An einem konkreten Finanzierungssystem arbeitet das Land Oberösterreich im Projekt "Sozialressort 2021+", erklärt Sozial-Landesrätin Birgit Gerstorfer (SPÖ) im Gespräch mit dem KURIER. Sie könne sich im Moment nicht auf einen konkreten Umsetzungszeitpunkt festlegen. "Ich muss einen Konsens finden mit Vertretern von ÖVP und FPÖ." Das sei bei den bestehenden politischen Verhältnissen nicht einfach. Vorgesehen seien "Pflege-WGs" für Senioren, eine Art Upgrade zu den aktuell bestehenden Formen des betreubaren Wohnens. "Menschen mit Pflegestufen eins bis drei wohnen in Wohngemeinschaften und teilen sich eine Pflegekraft. Dafür muss man aber gesetzliche Rahmenbedingungen schaffen. Konkret geht es um Förderungen zur Errichtung von geeigneten Wohngebäuden und zur Unterstützung jener Menschen, die sich diese Form sonst nicht leisten könnten."

"In Österreich können wir im Bereich der Finanzierung etwas aus Deutschland lernen. Denn dort gibt es eine in die Sozialversicherung integrierte Pflegeversicherung", sagt Dammayr.

Pflegeversicherung oder Pflegegeld?

Anders als in Österreich zahlen in Deutschland Versicherte seit 1995 mit einer an die Krankenversicherung gekoppelte Pflegeversicherung einen Beitrag in einen großen Topf ein. In Deutschland haben im Jahr 2015 knapp vier Prozent der Gesamtbevölkerung Leistungen aus dieser Pflegeversicherung erhalten. In Oberösterreich waren mit Juli 2017 rund viereinhalb Prozent der Bevölkerung Bezieher von Pflegegeld.

"Die öffentliche Hand hat geringe Pflegeausgaben. Die Finanzierung wird auf dem Rücken der Pflegenden ausgetragen", sagt Emunds. Als Lösung schlägt er den Ausbau der Pflegeversicherung vor, bei einer Gegenfinanzierung mittels Erhöhung der Erbschaftssteuer. Gerstorfer sieht in dieser Überlegung Vor- und Nachteile: "Es gibt eine verlässliche Pflege, wenn man sie braucht. Aber man müsste in Österreich die Lohnnebenkosten anheben, was zu Lasten der Arbeitnehmer gehen würde." Die Frage nach einem existenzsichernden Lohn ist in Deutschland und in Österreich präsent. In Oberösterreich spricht man immer wieder von einem Stundenlohn von rund 2,50 Euro. "Das ist tatsächlich problematisch," sagt Gerstorfer.

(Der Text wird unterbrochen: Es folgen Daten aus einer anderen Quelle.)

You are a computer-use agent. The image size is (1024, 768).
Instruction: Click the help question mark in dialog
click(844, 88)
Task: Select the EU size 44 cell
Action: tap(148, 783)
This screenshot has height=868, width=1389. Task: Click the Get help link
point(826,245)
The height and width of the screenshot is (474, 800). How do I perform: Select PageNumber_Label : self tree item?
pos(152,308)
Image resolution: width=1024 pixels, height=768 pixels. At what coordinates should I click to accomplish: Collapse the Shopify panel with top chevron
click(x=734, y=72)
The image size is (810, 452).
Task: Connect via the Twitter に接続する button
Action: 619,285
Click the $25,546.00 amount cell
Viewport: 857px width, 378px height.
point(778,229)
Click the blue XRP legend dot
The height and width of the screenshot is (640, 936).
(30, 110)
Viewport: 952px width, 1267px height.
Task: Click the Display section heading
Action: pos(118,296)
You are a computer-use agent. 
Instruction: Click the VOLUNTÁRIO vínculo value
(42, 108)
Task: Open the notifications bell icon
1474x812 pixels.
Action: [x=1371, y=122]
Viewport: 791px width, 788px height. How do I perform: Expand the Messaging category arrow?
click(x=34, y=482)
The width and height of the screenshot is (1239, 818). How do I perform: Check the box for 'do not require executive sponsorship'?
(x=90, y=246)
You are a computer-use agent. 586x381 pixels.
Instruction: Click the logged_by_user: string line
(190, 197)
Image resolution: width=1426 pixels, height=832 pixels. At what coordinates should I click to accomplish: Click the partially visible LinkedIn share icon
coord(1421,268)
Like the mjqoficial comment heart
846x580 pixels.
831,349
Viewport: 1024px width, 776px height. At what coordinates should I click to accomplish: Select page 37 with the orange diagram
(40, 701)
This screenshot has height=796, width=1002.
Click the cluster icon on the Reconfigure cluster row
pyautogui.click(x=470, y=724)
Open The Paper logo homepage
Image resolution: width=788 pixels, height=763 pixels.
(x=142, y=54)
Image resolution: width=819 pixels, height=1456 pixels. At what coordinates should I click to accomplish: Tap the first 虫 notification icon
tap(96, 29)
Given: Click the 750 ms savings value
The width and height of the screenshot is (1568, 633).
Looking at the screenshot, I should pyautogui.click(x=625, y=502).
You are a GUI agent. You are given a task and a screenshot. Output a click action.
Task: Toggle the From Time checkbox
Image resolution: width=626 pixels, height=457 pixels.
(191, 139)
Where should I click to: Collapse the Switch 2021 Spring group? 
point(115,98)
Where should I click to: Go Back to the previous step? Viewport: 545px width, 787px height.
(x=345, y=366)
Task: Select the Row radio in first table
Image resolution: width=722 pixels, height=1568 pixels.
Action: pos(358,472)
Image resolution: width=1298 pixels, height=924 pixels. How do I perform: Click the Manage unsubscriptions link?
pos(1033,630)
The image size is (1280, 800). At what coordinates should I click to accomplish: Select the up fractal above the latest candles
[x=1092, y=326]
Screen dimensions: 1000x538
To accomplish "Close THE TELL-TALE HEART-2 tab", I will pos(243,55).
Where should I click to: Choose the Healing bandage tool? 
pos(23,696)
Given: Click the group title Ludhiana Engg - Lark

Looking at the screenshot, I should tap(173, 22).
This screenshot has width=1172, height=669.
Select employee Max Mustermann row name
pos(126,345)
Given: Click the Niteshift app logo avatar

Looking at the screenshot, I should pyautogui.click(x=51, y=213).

Eine staatliche Finanzierung könne hilfreich sein, um die Anzahl der selbstständigen Personenbetreuer zu reduzieren und mehr Anstellungen in der Pflege zu ermöglichen. "Wir sind froh, dass wir es 2007 geschafft haben, dass diese Menschen legal arbeiten dürfen." Es sei ein schrittweises Herantasten an einen neuen Beruf.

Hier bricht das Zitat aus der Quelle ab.